* INSTRUCTIONS TO FOLLOW: Find each line below that contains the string "book", treating uppercase and lowercase as distinct, and copy those lines.

# RECORDS SHOWN start

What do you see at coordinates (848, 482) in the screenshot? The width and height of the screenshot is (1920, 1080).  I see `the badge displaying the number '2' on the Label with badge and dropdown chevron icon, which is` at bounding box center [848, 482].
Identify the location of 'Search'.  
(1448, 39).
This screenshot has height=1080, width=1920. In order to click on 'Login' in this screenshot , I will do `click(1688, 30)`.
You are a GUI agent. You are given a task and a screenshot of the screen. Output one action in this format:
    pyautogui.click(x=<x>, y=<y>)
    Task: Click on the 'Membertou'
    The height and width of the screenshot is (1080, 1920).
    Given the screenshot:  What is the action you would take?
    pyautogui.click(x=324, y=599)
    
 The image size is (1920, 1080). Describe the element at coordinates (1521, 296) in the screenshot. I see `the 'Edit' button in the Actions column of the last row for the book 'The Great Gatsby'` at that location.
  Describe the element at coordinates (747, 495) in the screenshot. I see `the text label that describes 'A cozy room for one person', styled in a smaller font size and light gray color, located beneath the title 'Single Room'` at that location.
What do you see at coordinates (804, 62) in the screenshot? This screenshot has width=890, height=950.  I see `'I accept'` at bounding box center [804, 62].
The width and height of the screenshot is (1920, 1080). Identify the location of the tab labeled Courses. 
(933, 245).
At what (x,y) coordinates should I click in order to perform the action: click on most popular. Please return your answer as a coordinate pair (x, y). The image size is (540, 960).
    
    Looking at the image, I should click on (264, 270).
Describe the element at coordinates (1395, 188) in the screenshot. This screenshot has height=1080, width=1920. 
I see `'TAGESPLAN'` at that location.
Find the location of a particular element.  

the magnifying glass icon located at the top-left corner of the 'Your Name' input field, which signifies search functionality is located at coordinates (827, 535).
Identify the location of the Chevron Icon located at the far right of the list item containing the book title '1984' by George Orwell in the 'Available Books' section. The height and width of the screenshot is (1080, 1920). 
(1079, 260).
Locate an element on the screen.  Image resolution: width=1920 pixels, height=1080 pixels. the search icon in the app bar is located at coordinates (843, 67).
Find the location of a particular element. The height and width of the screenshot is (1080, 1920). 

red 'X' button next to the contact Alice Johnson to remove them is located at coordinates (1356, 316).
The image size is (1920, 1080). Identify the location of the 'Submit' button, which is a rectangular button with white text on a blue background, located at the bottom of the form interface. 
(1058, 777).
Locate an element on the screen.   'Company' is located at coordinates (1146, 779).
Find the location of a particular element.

# RECORDS SHOWN end

* ANSWER TO THE EXERCISE:
 The image size is (1920, 1080). Describe the element at coordinates (1521, 296) in the screenshot. I see `the 'Edit' button in the Actions column of the last row for the book 'The Great Gatsby'` at that location.
Identify the location of the Chevron Icon located at the far right of the list item containing the book title '1984' by George Orwell in the 'Available Books' section. The height and width of the screenshot is (1080, 1920). 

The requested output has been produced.